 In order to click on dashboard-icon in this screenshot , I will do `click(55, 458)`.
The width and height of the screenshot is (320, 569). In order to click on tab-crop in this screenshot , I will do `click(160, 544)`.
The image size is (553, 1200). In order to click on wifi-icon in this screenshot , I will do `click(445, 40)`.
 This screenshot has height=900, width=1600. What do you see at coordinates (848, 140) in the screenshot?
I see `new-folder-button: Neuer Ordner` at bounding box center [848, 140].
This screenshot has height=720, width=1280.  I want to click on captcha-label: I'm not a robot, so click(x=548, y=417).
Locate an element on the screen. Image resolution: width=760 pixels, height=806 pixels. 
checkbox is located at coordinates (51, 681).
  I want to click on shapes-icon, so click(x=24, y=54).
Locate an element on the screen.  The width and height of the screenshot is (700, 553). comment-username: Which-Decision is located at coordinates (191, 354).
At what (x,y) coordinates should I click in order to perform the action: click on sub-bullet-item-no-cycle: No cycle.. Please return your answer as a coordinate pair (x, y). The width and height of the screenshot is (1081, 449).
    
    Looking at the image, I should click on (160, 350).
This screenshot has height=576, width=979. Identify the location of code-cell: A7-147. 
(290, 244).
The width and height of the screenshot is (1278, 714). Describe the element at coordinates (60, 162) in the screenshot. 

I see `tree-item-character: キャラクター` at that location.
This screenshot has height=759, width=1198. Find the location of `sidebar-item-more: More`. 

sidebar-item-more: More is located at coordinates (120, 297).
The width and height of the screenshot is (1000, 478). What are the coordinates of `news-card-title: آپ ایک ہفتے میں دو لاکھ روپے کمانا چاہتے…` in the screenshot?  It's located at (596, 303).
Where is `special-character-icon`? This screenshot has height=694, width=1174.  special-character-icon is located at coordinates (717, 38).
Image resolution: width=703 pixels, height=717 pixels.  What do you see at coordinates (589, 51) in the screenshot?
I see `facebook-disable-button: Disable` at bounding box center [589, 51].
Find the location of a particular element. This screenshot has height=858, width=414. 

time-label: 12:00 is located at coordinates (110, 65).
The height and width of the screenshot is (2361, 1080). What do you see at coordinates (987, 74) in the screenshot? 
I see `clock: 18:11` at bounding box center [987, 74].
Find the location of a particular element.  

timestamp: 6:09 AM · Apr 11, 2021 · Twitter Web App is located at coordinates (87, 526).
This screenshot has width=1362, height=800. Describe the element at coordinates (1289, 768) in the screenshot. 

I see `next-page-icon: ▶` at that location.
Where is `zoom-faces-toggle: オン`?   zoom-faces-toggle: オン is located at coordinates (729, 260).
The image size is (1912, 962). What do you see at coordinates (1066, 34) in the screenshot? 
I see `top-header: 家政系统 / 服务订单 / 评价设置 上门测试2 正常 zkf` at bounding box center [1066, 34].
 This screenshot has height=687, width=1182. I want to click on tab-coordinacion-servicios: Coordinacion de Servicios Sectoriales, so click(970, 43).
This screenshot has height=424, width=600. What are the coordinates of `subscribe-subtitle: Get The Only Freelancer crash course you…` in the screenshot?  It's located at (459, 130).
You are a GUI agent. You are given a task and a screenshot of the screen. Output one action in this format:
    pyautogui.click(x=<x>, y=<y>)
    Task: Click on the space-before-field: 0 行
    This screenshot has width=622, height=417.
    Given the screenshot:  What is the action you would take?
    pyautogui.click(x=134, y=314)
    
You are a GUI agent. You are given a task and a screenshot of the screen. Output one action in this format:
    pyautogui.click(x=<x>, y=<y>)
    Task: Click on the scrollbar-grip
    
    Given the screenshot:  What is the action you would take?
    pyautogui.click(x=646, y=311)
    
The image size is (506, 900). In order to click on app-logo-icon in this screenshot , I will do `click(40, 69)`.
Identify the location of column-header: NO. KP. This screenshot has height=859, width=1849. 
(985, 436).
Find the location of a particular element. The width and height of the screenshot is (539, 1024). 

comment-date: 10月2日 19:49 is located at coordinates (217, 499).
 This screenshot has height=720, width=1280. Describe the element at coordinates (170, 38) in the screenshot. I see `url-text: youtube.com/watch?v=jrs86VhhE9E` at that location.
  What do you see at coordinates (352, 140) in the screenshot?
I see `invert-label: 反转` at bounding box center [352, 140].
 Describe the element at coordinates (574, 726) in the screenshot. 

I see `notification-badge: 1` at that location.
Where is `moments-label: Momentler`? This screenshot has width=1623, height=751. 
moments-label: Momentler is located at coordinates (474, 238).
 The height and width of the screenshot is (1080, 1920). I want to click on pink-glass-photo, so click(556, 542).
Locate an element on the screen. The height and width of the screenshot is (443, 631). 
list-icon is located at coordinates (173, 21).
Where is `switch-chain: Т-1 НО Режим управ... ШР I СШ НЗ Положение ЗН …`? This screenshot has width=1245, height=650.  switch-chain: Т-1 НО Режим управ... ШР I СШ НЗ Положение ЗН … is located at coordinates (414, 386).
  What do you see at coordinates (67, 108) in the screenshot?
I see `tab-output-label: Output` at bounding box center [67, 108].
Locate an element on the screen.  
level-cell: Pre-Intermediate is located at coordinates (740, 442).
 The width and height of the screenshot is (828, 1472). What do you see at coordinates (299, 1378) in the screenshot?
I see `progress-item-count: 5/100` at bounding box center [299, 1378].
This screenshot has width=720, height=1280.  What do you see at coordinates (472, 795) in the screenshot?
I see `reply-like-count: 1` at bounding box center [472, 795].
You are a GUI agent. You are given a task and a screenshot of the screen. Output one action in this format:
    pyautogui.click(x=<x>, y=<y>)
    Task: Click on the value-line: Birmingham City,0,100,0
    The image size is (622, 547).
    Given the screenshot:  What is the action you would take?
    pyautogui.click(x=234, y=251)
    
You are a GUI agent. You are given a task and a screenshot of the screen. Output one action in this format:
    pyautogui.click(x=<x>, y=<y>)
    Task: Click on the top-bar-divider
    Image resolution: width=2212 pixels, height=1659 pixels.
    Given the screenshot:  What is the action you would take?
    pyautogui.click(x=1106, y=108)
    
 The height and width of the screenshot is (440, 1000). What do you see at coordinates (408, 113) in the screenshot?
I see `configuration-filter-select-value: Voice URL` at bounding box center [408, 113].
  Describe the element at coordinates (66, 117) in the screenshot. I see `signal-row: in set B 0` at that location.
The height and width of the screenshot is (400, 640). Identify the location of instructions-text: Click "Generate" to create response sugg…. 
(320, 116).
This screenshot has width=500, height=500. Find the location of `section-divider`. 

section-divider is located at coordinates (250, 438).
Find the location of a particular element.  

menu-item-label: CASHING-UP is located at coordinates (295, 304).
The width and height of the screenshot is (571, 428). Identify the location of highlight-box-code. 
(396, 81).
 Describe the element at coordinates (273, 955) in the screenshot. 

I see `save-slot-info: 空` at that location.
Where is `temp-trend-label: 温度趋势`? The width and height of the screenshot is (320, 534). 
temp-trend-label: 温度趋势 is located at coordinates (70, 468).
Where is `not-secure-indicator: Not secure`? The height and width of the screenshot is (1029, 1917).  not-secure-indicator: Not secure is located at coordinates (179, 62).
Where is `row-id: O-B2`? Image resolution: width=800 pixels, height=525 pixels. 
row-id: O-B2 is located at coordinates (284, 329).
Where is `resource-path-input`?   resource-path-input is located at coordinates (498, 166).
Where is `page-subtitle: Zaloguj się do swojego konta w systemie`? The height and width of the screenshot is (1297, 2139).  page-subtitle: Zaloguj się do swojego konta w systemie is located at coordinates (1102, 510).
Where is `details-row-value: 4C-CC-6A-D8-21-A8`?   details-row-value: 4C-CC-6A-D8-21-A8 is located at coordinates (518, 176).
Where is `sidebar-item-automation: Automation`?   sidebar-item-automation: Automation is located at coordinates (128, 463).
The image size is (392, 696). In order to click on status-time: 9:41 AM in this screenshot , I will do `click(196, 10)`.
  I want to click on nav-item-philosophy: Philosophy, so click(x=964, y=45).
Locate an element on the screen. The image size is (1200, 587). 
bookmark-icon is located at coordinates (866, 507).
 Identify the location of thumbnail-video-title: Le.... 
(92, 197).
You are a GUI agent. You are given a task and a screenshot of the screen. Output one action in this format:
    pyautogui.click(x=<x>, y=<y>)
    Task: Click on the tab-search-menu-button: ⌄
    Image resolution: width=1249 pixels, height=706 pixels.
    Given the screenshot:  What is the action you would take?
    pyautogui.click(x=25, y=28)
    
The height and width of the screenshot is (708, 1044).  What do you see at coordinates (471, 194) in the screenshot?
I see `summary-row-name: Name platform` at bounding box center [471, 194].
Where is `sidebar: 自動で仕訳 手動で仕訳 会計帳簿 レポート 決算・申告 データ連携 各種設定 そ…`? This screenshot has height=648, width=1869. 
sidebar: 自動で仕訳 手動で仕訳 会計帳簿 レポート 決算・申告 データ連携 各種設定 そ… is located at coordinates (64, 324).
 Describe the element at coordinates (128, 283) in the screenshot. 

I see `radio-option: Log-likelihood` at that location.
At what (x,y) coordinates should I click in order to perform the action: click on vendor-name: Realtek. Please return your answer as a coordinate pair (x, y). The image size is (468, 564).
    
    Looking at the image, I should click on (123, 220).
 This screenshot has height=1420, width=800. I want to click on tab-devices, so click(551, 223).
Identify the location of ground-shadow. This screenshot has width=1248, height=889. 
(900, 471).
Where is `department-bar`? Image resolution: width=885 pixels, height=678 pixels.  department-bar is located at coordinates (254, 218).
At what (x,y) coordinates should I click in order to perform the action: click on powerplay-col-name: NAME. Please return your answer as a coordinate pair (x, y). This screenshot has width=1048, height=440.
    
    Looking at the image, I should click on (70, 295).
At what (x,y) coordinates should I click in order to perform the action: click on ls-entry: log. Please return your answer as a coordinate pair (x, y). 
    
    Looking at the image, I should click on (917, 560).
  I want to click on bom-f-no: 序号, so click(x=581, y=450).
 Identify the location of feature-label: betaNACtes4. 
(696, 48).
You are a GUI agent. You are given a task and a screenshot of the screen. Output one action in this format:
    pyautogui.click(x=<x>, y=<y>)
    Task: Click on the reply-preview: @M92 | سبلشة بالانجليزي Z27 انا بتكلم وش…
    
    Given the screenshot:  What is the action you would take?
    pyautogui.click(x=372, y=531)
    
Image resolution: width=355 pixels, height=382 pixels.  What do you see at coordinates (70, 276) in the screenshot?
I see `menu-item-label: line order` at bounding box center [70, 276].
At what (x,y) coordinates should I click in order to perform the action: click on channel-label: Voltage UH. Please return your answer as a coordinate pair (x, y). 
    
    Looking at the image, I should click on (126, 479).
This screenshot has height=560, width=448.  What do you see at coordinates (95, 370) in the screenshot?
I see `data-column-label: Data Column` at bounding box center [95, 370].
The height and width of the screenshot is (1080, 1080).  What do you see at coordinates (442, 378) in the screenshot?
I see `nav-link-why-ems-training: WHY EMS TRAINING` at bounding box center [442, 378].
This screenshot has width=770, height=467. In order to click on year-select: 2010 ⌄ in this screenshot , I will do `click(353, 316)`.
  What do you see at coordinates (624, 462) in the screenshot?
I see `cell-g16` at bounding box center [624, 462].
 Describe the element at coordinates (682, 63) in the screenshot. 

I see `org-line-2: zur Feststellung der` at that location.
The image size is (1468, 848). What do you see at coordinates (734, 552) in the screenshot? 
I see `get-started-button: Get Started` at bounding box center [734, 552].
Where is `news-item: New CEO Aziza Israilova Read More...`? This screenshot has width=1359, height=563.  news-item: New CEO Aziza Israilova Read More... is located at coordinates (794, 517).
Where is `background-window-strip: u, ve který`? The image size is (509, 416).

Task details:
Quote the lines above exactly as they appear, from the line containing "The height and width of the screenshot is (400, 640)." through the line containing "temp-trend-label: 温度趋势 is", inclusive.

Result of this task:
The height and width of the screenshot is (400, 640). Identify the location of instructions-text: Click "Generate" to create response sugg…. 
(320, 116).
This screenshot has width=500, height=500. Find the location of `section-divider`. 

section-divider is located at coordinates (250, 438).
Find the location of a particular element.  

menu-item-label: CASHING-UP is located at coordinates (295, 304).
The width and height of the screenshot is (571, 428). Identify the location of highlight-box-code. 
(396, 81).
 Describe the element at coordinates (273, 955) in the screenshot. 

I see `save-slot-info: 空` at that location.
Where is `temp-trend-label: 温度趋势`? The width and height of the screenshot is (320, 534). 
temp-trend-label: 温度趋势 is located at coordinates (70, 468).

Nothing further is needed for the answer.